Pour le président turc, l'enjeu économique, et donc la relation avec l'Union européenne, sont essentiels. © reuters

Erdogan à l’Occident: « Mêlez-vous de vos affaires ! », 17 journalistes emprisonnés

Le président turc Recep Tayyip Erdogan a appelé vendredi l’Union européenne et les Etats-Unis à « se mêler de leurs affaires », après les critiques des Occidentaux contre les vastes purges qui ont suivi le coup d’Etat raté du 15 juillet.

« Certains nous donnent des conseils. Ils se disent inquiets. Mêlez-vous de vos affaires!  » a déclaré M. Erdogan depuis le palais présidentiel à Ankara.

Le chef de l’Etat turc a regretté qu’aucun représentant occidental ne soit venu en Turquie après le coup d’Etat.

« Ces pays dont les leaders ne sont pas inquiets pour la démocratie turque, ni pour la vie de nos citoyens et leur avenir alors qu’ils sont tellement préoccupés par le sort des putschistes, ne peuvent pas être nos amis », a-t-il ajouté.

Il a précisé que dans un geste de bonne volonté il abandonnait des centaines de poursuites en justice lancées contre des personnes accusées de l’avoir insulté.

Un des leaders de l’opposition est notamment poursuivi pour insulte ainsi qu’environ 2.000 autres personnes, selon des chiffres officiels.

Dix-sept journalistes en détention préventive

Un tribunal turc a par ailleurs ordonné samedi le placement en détention préventive de 17 journalistes accusés de liens avec le prédicateur exilé aux Etats-Unis Fethullah Gülen, qu’Ankara désigne comme le commanditaire du putsch raté, a rapporté l’agence de presse Anadolu.

Les dix-sept journalistes sont poursuivis pour appartenance à « un groupe terroriste ». Vingt-et-un d’entre eux comparaissaient vendredi, dix-sept ont été écroués et quatre remis en liberté.

Parmi les reporters mis derrière les barreaux figure Nazli Ilicak, ancienne députée, licenciée du quotidien progouvernemental Sabah en 2013 après avoir critiqué des ministres empêtrés dans un scandale de corruption, orchestré, selon Ankara, par Gülen.

Bulent Mumay, ancien éditeur du quotidien Hurriyet et figure connue du monde des médias, a en revanche été remis en liberté.

Les médias sont en première ligne des vastes purges en cours en Turquie après le coup d’Etat avorté du 15 juillet qui avait fait vaciller le pouvoir islamo-conservateur du président Recep Tayyip Erdogan. Plus de 130 médias ont été fermés par le gouvernement cette semaine et près de 90 mandats d’arrêts émis contre des journalistes, des mesures très critiquées par les ONG de défense des droits de l’Homme.

A ce jour, plus de 18.000 personnes ont été mises en garde à vue à un moment donné à la suite du putsch. Près de 10.000 d’entre elles sont poursuivies et placées en détention préventive, a dit le ministre de l’Intérieur turc vendredi, et 3.500 ont été libérées.

L’Union européenne a mis en garde implicitement la Turquie contre un gel des négociations d’adhésion du pays à l’UE si les poursuites contre les putschistes ne se font pas dans le respect de l’Etat de droit.

Le président de la Commission européenne Jean-Claude Juncker a été un pas plus loin, estimant que l’accord entre l’UE et la Turquie pour freiner l’afflux de réfugiés en Europe de l’Ouest risquait de capoter, dans un entretien à paraître samedi dans le quotidien autrichien Kurier.

Informations:

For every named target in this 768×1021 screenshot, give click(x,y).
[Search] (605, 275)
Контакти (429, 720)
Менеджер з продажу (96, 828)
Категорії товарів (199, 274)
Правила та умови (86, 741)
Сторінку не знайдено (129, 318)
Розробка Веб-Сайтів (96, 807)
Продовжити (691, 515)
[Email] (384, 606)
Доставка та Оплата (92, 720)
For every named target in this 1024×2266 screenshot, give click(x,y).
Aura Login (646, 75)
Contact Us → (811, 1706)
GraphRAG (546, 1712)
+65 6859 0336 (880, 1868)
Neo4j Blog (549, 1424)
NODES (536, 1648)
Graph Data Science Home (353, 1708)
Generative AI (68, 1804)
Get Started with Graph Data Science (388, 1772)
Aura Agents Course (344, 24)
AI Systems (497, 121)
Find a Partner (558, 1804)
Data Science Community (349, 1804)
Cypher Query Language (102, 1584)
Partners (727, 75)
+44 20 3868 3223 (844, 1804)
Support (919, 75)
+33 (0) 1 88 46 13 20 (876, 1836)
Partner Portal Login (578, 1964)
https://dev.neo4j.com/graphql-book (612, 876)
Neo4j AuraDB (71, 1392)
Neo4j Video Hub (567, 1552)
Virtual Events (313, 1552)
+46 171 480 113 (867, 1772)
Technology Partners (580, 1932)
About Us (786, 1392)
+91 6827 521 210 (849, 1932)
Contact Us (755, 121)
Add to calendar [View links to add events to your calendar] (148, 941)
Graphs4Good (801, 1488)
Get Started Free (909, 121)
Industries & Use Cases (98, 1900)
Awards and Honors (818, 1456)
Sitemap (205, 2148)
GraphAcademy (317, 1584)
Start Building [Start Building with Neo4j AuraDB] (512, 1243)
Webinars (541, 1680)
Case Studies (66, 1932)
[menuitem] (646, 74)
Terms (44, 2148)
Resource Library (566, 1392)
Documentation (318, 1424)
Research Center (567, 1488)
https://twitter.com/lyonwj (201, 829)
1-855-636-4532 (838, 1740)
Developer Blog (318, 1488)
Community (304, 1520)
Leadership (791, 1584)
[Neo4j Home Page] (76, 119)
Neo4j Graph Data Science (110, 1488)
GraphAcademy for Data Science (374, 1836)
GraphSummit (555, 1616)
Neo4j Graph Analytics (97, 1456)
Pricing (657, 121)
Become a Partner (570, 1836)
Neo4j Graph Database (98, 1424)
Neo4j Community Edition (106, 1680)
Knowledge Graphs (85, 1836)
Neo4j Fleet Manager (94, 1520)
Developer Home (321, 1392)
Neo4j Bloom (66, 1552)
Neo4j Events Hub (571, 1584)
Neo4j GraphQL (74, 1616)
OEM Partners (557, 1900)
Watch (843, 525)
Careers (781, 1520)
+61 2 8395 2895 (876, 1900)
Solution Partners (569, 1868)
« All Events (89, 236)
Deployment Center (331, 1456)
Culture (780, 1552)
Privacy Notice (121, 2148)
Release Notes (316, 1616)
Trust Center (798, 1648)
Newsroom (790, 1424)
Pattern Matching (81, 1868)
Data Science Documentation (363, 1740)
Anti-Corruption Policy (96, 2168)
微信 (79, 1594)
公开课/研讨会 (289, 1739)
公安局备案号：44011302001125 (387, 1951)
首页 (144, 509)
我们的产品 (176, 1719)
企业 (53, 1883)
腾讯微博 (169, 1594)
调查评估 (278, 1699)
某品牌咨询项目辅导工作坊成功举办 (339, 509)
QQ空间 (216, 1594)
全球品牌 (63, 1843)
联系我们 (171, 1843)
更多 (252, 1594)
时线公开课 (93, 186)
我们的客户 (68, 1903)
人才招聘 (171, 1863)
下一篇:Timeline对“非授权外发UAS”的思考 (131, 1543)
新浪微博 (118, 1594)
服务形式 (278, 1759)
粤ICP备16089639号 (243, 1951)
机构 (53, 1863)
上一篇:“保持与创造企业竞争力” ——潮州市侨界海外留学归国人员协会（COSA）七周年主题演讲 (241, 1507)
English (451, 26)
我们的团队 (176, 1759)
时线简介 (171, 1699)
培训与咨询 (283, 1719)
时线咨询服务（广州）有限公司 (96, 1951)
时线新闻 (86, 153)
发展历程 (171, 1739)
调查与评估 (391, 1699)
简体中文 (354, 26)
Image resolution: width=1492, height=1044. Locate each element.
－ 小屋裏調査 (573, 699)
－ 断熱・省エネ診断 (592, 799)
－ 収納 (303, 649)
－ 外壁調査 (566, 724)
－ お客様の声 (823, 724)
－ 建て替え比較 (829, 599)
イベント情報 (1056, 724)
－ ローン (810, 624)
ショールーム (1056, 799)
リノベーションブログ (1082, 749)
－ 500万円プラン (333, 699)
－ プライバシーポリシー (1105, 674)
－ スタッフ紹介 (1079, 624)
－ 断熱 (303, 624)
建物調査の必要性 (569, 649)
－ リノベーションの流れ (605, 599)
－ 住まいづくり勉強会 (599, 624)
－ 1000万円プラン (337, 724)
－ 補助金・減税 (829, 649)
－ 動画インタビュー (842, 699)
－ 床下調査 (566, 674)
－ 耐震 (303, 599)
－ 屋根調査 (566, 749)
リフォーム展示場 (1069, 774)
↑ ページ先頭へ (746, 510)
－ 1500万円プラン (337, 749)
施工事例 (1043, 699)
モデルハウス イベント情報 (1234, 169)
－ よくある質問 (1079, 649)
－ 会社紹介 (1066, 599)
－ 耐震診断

Consigne:
D'après le texte présenté, combien de médias le gouvernement turc a-t-il fermés cette semaine ? Le matériel placé après le texte présenté est sans rapport avec lui.

Corrigé:
Plus de 130 médias.